Envy is an insidious sin. And yet we don’t preach about it. We don’t warn of it’s dangers. Instead, we let it have its reign in our culture, because it drives our economy. Watch the commercials on prime-time TV. What is at the heart of every single one? Is it not envy? Is it not the lie that “You deserve this new thing. You’ve worked hard. Why shouldn’t you have what others have?”
There is a sin that nobody in our world really wants to discuss. It’s the fashionable sin, that fuels our great social movements and has become an engine of our politics.
It’s the sin of envy. We love to talk about greed. I mean if you google the word, “greed” you’ll get a thousands sermons, news articles, political speeches, blog posts, etc. We assume that anyone who is wealthy is greedy, simply because we attach greed to success as if the poor can’t have bad attitudes about money.

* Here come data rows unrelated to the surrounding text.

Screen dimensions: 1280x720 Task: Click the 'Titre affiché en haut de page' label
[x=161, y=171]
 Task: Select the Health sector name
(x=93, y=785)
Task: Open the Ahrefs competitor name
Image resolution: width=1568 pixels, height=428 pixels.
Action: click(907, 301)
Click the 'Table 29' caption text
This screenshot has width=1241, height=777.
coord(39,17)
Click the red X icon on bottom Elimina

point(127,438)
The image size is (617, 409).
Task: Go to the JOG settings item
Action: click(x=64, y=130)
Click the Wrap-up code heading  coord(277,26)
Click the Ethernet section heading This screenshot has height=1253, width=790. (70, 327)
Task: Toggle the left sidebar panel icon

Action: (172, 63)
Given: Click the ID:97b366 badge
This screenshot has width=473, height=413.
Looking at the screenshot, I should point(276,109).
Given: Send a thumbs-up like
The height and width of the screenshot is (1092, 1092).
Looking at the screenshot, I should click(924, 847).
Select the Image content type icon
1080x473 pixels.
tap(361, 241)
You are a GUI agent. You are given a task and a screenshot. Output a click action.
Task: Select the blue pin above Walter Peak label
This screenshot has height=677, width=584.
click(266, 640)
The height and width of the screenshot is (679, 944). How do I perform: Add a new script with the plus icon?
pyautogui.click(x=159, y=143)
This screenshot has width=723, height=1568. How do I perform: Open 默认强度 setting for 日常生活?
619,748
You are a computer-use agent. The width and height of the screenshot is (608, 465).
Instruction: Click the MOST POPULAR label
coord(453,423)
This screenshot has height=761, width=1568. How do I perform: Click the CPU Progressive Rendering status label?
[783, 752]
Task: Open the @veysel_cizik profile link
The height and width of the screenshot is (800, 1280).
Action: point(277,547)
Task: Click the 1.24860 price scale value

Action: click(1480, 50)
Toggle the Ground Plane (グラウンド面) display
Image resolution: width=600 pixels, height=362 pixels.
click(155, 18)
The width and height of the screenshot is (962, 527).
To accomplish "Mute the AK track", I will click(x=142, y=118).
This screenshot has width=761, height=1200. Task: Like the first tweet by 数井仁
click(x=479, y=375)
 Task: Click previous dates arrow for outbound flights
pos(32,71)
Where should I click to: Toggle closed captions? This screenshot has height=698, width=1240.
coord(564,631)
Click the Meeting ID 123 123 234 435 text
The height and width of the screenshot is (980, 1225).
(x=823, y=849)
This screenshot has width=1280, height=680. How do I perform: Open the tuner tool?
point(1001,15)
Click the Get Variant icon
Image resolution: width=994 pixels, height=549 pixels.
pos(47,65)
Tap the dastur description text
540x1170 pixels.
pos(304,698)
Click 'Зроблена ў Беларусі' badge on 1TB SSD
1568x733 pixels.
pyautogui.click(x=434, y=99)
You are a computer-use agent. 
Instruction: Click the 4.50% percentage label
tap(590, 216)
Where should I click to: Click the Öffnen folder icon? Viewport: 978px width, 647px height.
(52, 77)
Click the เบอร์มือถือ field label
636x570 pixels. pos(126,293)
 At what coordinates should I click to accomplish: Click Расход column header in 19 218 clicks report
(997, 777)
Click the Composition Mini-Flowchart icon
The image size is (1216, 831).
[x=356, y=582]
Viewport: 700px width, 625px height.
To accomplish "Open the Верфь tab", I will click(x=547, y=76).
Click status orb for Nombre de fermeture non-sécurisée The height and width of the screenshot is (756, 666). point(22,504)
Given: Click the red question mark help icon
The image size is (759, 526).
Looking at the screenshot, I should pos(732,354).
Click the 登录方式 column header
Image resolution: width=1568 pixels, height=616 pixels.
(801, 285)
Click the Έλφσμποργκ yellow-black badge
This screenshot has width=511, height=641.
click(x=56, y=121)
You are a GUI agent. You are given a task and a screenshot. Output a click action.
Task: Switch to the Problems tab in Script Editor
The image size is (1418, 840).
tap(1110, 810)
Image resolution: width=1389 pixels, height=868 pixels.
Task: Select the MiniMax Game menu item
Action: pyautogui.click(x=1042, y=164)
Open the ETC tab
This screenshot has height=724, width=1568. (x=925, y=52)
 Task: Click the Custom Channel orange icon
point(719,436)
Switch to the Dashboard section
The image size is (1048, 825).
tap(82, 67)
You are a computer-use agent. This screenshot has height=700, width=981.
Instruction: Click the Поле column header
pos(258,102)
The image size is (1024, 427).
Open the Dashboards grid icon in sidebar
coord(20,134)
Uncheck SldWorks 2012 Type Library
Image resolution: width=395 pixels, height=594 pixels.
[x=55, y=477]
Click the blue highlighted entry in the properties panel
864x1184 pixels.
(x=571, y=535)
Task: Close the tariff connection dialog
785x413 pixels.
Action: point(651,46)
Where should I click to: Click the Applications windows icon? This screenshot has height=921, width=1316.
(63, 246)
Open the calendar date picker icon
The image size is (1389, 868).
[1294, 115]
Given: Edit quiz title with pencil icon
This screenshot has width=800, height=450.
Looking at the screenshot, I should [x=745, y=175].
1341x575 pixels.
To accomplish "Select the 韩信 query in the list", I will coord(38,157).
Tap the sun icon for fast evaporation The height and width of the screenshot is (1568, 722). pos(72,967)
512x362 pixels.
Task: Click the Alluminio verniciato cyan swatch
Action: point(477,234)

Now, to be sure, greed is a horrific problem. And there are some in positions of power and wealth who have money as their god. But greed’s cousin, envy, is just as powerful a master, only it is disguised in more noble clothing. Envy masquerades as populism. Just listen to some of the ways we talk today. If a certain CEO makes a lot of money, we call it injustice because WE can’t have it. If a politician is in a position of power, we hate him because he is where he is and I am where I’m at. If a popular pastor gets more popular, we have to go digging for doctrinal sins to discredit him and thereby bring him to our level. We can’t abide someone else having something we don’t have.